Following the September 11 attacks, al-Maghrebi is believed to have quickly fled to Iran. He subsequently rose through the ranks of Al-Qaeda, gaining trust, and winning the hand of Zawahiri's daughter in marriage. By 2012, al-Maghrebi had become al-Qaeda's general manager for all of Afghanistan and Pakistan. The US moved to designate al-Maghrebi a Specially Designated Global Terrorist in early 2021. After the Taliban's return to power in August of that year, al-Maghrebi was believed to have been living together with Zawahiri in the same house in downtown Kabul where Zawahiri would later be killed in a U.S. drone strike. As of 2023 his whereabouts are unknown.

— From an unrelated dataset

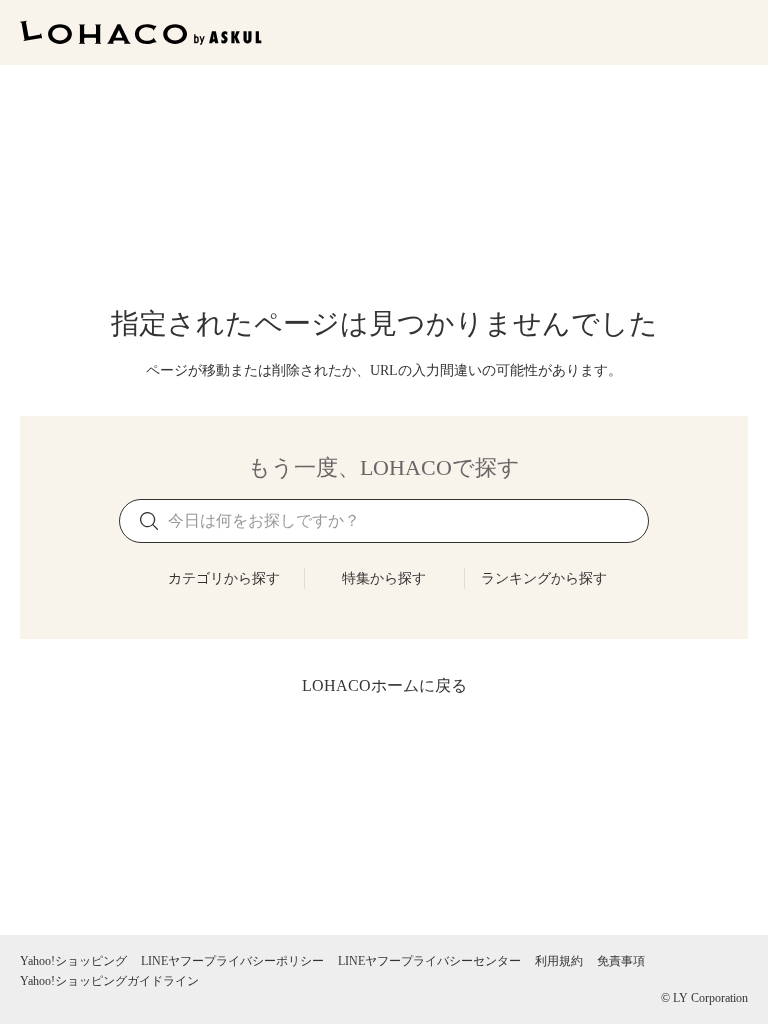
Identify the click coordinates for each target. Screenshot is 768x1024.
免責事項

== Early life and education ==
Al-Maghrebi was born Mohamed Abattay in Marrakesh, Morocco. He left Morocco for Germany in 1996, where he studied computer programming and electrical engineering in Cologne at the Hochschule Niederrhein University of Applied Sciences.

== Militant career ==
While studying in Germany, al-Maghrebi joined a group of Muslim students that grew increasingly radical and that later pledged allegiance to Osama bin Laden. The group, based in Krefeld, included Christian Ganczarski, who has been charged by the United States for his involvement in the Ghriba synagogue bombing.

In 1999, al-Maghrebi left for Afghanistan, where he trained at the Al Farouq training camp. He was pulled from training by Khalid Sheikh Mohammed, and was later reassigned to work at al-Qaeda's Media Committee. According to the FBI, al-Maghrebi fled to Iran soon after the 9/11 terrorist attacks.

In 2012, he started serving as al-Qaeda's general manager in Afghanistan and Pakistan and ran As-Sahab, al-Qaeda's media branch.

== Designations ==
On January 12, 2021, the U.S. Department of State designated al-Maghrebi as a Specially Designated Global Terrorist, the U.S. Treasury’s Office of Foreign Assets Control added him to the Specially Designated Nationals and Blocked Persons List. The Department of State's Rewards for Justice Program is offering a reward of up to $7 million for information on al-Maghrebi. On April 7, 2022, he was designated as a terrorist entity by the Moroccan Ministry of Justice, who claimed that he was living in Iran.

Al-Maghrebi is seen as a potential successor to Saif al-Adel as Emir of al-Qaeda.

== Personal life ==
Abattay is married to Ayman al-Zawahiri's daughter, Nabila. Abbatay was reported to be living in the Kabul house where al-Zawahiri was killed in 2022.